(EXERCÍCIOS)
a. Reescreva de forma mais breve o parágrafo do excerto que começa por "Era a segunda de oito filhos", mantendo os fatos principais.
b. Responda brevemente, com base no excerto:
(i) Em que cidade nasceu Benedita?
(ii) Qual era a profissão do pai dela?
(iii) Em que meio de transporte a família nunca andava?
c. Transcreva o trecho do excerto entre "Benedita nasceu à" e "felizes por isso.", inclusive.
━━ EXCERTO
Wednesday, November 01, 2006
Olhava para as fotografias e nem conseguia acreditar que era a mesma pessoa. Ouvia as histórias e ria-me. Era mais magra, mas o sorriso rasgado, os olhos penetrantes, o nariz arrebitado, faziam-me reconhecê-la.
Benedita nasceu à mais de cinquenta anos, é uma grande amiga dos meus pais.
Era a segunda de oito filhos, nasceu no Porto numa família de classe média. Seu Pai era professor e sua mãe tinha o curso de enfermagem embora não o exercesse.
Não era pobres mas também não eram ricos. Apesar de nunca terem passado fome, as roupas passavam de mão em mão, tal como os livros, e os brinquedos, mas não deixavam de ser felizes por isso.
Não iam de férias para muito longe, nunca andavam de carro, e prescindiam de algumas coisas como telefone e roupas novas com frequência.
━━━━
━━ DADOS FORNECIDOS
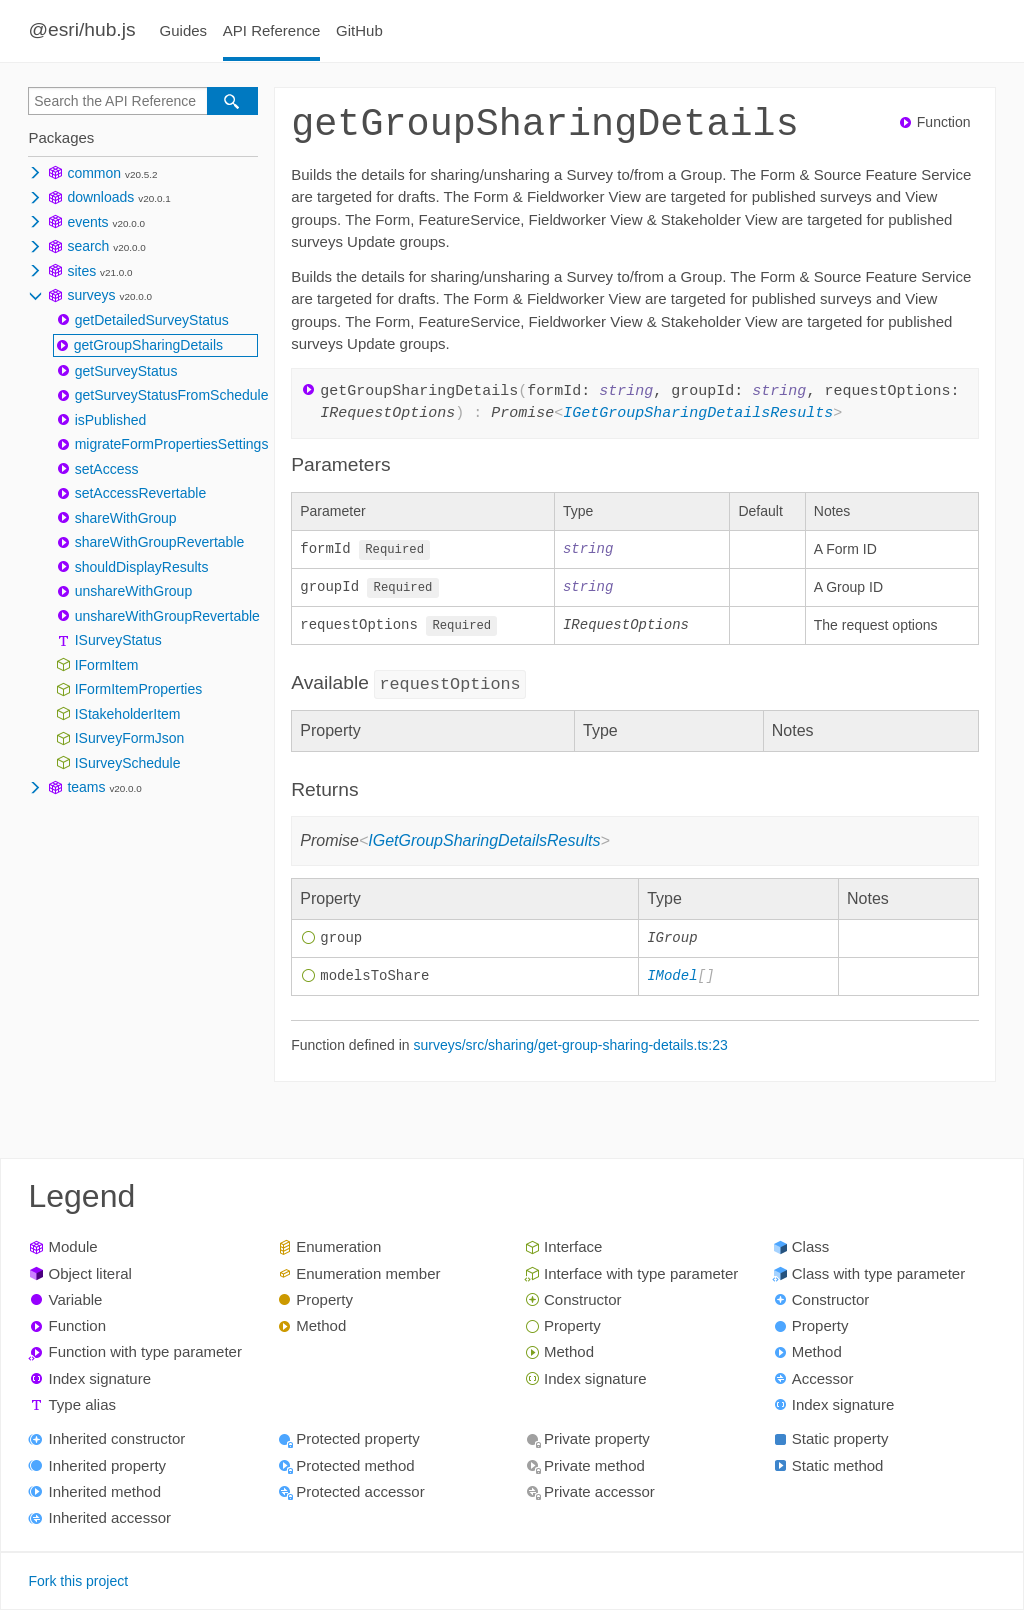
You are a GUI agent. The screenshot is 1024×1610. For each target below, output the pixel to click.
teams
━━━━
(RESPOSTAS COMPLETAS)
a. Segunda de oito filhos, Benedita nasceu no Porto, numa família de classe média. O pai era professor, e a mãe tinha o curso de enfermagem, mas não o exercia.

b.
(i) No Porto.
(ii) Professor.
(iii) De carro.

c.
Benedita nasceu à mais de cinquenta anos, é uma grande amiga dos meus pais.
Era a segunda de oito filhos, nasceu no Porto numa família de classe média. Seu Pai era professor e sua mãe tinha o curso de enfermagem embora não o exercesse.
Não era pobres mas também não eram ricos. Apesar de nunca terem passado fome, as roupas passavam de mão em mão, tal como os livros, e os brinquedos, mas não deixavam de ser felizes por isso.